A draft bill has already been prepared proposing such revisions, officials said, adding, the cap is proposed to be doubled to Rs.50 lakh for micro enterprises and Rs.10 crore for small-scale firms. For medium enterprises it is proposed at Rs.30 crore from Rs.10 crore, officials said.
“We have not produced global level players in providing services except in information technology and information technology enabled services,” says the draft Micro, Small and Medium Enterprises Bill, 2015, that also has a thrust on Prime Minister Narendra Modi’s ‘Make in India’ initiative.
“India can become a global exporter of services. But with the above exceptions, it has not done so,” it added in its observation on the sector, whose story replicates that of manufacturing in India overall.
According to a senior official in the ministry, the aim of the proposed amendments not only to help revival the enterprises in this category, but also facilitate the exit of some distressed enterprises, aso that investments can be unlocked for more productive use.
“Micro, small and medium enterprises face a lot of insolvency and bankruptcy issues. They must be given legal aid for revival, the ministry official said. “We also need to limit their liabilities and improve the process involved in winding up with affordable mechanism,” he told IANS.
Towards this end, while presenting the Prime Minister Modi government’s first full budget for the next fiscal in February, Finance Minister Arun Jaitely said that a new, comprehensive bankruptcy code on the lines prevailing in the US will make it easier for the exit from unviable ventures.

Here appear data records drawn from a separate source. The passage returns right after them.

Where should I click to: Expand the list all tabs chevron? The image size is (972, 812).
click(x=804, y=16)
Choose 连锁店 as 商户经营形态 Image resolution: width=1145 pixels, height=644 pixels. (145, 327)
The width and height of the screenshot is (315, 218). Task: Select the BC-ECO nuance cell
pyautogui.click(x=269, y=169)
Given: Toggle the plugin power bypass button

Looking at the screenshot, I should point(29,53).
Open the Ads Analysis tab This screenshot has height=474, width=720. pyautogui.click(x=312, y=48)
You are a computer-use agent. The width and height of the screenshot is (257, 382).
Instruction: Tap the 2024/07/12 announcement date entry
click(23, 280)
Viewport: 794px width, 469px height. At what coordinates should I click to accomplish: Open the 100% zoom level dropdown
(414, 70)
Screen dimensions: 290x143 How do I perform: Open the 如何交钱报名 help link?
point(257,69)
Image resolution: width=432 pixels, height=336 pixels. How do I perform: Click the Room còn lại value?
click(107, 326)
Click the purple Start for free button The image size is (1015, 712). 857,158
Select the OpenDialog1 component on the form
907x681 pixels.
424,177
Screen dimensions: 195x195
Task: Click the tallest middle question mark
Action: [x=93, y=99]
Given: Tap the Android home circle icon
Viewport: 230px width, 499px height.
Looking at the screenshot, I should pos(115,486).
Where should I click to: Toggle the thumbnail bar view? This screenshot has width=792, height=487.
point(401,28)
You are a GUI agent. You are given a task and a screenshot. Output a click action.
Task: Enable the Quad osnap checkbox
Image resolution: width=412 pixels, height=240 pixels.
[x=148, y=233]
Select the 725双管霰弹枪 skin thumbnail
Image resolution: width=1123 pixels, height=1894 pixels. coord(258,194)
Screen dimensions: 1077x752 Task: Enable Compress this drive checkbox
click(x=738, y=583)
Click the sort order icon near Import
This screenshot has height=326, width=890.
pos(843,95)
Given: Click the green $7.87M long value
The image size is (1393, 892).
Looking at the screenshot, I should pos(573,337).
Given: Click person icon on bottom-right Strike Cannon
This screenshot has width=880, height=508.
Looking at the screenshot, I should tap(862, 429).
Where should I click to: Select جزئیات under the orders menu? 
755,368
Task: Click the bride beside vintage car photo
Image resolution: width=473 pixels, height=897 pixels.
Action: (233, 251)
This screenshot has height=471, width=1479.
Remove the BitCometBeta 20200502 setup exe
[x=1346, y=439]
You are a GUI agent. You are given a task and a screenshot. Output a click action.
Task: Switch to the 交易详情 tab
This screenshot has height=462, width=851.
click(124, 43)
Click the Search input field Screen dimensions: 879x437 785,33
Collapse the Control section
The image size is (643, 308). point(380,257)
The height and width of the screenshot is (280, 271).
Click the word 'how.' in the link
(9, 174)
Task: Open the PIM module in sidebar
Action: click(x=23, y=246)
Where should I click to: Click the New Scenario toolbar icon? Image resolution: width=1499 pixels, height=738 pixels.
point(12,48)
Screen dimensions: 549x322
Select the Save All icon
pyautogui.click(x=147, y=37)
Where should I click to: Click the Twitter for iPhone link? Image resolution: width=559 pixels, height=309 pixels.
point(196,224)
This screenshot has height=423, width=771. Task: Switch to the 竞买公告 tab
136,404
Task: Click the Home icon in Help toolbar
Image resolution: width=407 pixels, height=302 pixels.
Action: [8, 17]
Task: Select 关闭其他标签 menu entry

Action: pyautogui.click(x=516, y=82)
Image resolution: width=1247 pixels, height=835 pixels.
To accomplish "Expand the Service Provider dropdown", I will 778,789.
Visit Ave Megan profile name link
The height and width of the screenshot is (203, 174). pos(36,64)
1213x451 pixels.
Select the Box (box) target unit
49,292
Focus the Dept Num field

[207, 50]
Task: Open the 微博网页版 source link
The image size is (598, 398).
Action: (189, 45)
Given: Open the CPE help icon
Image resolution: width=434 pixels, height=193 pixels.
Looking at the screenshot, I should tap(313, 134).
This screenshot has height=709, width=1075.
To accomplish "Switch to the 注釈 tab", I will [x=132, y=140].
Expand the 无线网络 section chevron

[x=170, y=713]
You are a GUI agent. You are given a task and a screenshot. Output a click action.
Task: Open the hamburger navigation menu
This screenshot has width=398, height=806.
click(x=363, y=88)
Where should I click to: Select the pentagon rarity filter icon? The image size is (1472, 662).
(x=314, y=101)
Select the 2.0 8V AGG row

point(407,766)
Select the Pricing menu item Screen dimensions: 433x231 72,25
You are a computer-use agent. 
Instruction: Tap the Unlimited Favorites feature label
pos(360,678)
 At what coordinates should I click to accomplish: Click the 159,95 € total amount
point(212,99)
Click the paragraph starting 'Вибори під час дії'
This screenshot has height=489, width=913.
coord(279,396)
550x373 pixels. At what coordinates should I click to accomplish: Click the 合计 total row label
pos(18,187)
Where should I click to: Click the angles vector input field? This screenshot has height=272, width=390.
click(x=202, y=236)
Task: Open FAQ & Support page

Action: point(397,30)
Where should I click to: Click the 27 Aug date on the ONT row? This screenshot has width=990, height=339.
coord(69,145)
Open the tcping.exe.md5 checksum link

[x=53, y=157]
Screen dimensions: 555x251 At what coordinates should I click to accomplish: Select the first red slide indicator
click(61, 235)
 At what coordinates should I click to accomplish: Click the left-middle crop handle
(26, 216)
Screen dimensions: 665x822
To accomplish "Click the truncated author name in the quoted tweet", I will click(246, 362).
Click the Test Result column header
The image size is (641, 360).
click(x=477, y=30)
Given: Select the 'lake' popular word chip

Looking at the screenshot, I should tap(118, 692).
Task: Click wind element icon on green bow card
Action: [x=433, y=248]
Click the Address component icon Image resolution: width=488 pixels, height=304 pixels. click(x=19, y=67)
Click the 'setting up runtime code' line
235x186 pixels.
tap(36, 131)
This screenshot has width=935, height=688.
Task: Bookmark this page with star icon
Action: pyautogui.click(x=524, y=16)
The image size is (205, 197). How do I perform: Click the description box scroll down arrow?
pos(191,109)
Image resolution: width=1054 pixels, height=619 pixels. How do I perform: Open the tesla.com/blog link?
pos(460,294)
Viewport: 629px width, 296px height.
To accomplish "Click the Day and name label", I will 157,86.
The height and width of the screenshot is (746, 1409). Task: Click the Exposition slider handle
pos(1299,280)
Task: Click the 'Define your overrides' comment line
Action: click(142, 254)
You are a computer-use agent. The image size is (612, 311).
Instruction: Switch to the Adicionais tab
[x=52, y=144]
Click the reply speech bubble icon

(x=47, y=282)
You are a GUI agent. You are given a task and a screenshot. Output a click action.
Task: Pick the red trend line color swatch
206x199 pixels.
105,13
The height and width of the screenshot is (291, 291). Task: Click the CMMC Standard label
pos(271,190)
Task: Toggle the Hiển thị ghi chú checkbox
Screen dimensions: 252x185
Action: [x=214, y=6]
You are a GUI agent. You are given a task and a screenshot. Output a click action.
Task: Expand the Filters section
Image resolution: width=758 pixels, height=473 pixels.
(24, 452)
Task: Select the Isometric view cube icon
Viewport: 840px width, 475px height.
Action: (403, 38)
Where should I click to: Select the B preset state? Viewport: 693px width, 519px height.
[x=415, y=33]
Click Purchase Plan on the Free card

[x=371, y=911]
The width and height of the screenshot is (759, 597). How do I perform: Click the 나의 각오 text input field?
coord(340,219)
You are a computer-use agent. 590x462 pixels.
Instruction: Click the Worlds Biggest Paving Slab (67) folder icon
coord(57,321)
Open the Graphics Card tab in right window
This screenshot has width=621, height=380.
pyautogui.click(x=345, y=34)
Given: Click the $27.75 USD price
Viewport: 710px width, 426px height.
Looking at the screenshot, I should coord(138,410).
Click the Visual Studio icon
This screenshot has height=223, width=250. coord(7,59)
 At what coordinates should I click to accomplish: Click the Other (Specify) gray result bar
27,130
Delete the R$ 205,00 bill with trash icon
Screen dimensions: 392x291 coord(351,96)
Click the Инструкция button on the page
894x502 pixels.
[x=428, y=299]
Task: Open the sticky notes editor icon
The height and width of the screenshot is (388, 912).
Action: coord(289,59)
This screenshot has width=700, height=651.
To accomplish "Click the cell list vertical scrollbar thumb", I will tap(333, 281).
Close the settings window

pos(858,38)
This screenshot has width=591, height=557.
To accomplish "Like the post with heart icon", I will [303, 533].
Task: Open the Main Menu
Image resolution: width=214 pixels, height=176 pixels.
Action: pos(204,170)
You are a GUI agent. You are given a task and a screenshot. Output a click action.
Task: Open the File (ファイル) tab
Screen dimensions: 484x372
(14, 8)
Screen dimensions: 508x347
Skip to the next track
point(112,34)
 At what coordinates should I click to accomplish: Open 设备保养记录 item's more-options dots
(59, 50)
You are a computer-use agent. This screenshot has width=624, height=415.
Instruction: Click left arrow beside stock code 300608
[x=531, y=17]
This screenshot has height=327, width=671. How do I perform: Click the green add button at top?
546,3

“We will bring a comprehensive Bankruptcy Code in fiscal 2015-16, that will meet global standards and provide necessary judicial capacity,” Jaitley had said — a move that will replace the laws dealing with sick companies, and the one on industrial and financial reconstruction.
The senior official in the Ministry of Micro, Small and Medium Enterprises said funding was also a major issue for the sector, since banks get wary after loans become distressed, while the high debt-to-equity ratio prevents them from taking further exposures.
Officials said the proposal for a Rs.5-000 crore India Opportunities Venture Fund under the Small Industries Development Bank will go a long way in pumping equity, even as the turnover limit for compulsory tax audit and presumptive taxation was being enhanced from Rs.60 lakh to Rs.1 crore.
Another area being looked at is listing on bourses. The platform for such companies allows does not mandate a compulsory initial public offer. But reflecting their problem with equity funding, there are only a little over 90 such firms listed on the Bombay Stock Exchange.
The micro, small and medium enterprises contribute 8 percent to the country’s GDP, 40 percent of its total exports and around 45 percent of the manufacturing output, as per official data. There are 3.62 crore such firms of which 15.64 are registered. They employ 8.1 crore people.